Let me wear my Osama bin Laden hat for a minute:
Suppose I wanted to attack the US air travel infrastructure. I can't get bombs or box cutters onto planes reliably. But I can kill lots of passengers! All I need to do is to buy a maximum-size carry on bag (US dimensions: 7" x 13" x 20") and build the biggest, heaviest bomb into it that I can wheel behind me. It's not weight-constrained for hand luggage: there's probably room for about 10 kilos of PETN (or similar) and 5 kilos of metal shrapnel in such a bag.
All I would have to do then is buy a ticket (return, please: one-way with no checked baggage is now flagged as something to watch) and go queue. Then, when I get to the middle of the crowd, detonate the device. (For added horrors: have an accomplice with a similar device hang back, to detonate their bomb amidst the fleeing survivors.)
My point here is that security checkpoints are a target, too, because they slow down travellers and cause crowds to form, and another term for "crowd" is "convenient target". And because the attacker has not been separated from their weapon at the point when they reach such a target, it's the logical weak point for causing maximum damage.

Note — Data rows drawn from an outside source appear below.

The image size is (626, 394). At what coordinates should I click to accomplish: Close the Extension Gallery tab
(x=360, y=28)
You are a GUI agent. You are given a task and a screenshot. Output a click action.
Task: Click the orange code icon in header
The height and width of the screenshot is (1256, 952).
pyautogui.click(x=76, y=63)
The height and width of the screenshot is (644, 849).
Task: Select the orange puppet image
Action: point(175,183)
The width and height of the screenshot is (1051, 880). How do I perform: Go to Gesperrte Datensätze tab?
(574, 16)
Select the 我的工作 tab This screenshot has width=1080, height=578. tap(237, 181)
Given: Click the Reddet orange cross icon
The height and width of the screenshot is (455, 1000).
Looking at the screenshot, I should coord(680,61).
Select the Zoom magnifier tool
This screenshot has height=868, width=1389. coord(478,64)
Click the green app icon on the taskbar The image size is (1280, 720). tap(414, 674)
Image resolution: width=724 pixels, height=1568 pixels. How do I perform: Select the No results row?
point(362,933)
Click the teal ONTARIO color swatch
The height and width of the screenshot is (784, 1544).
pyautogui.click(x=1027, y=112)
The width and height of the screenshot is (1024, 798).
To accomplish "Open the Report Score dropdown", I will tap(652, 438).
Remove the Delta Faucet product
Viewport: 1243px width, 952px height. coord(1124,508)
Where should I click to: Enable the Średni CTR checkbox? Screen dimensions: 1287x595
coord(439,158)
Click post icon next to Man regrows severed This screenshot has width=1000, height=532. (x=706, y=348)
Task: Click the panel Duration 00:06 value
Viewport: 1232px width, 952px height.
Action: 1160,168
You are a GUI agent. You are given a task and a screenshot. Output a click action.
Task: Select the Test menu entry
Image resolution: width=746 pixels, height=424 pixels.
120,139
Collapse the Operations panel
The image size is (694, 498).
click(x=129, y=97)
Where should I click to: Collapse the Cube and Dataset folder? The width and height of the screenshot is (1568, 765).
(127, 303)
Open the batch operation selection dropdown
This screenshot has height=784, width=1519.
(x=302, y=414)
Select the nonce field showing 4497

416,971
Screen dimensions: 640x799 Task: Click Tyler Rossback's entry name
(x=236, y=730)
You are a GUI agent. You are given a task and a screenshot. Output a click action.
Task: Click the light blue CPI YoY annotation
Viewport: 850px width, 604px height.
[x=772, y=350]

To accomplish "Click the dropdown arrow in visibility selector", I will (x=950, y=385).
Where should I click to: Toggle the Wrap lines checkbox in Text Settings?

Schiphol — Amsterdam airport — gets the security screening right, or at least less wrong than JFK and most other airports. Rather than having a hideous bottleneck between check-in and the departure area, security screening is carried out at each depature gate, with a separate metal detector and X-ray belt; no huge crowds form in unsecured areas. On US-bound flights, someone who clearly isn't a minimum-wage drone checks ID documents and asks a couple of questions that seem to me to the aimed at flushing out anyone who is disturbed or tense — a crude form of profiling. This was in place before December 26th, 2009; Schiphol has much tighter security than many European or American airports. (Which is another, albeit minor, reason why I prefer to use it as my hub for long-haul travel. There's just one black mark against it, namely the lack of soft drink/water vending machines — or even toilets &mash; in the gate waiting areas after security: you can't buy extra fluids to take aboard your flight.)
Anyway. Never mind the jet lag and other minor inconveniences: I resent the way the inconvenient, intrusive, and annoying security procedures currently being forced upon us actually make air travel less safe. And I resent the way that the political syllogism — something must be done; this is something; therefore this must be done — is used to justify nonsense like expensive and buggy teraherz radar booths as a panacea in place of plain old-fashioned intelligence-led policing.
(And now, if you'll excuse me, it's time for my afternoon post-jetlag nap.)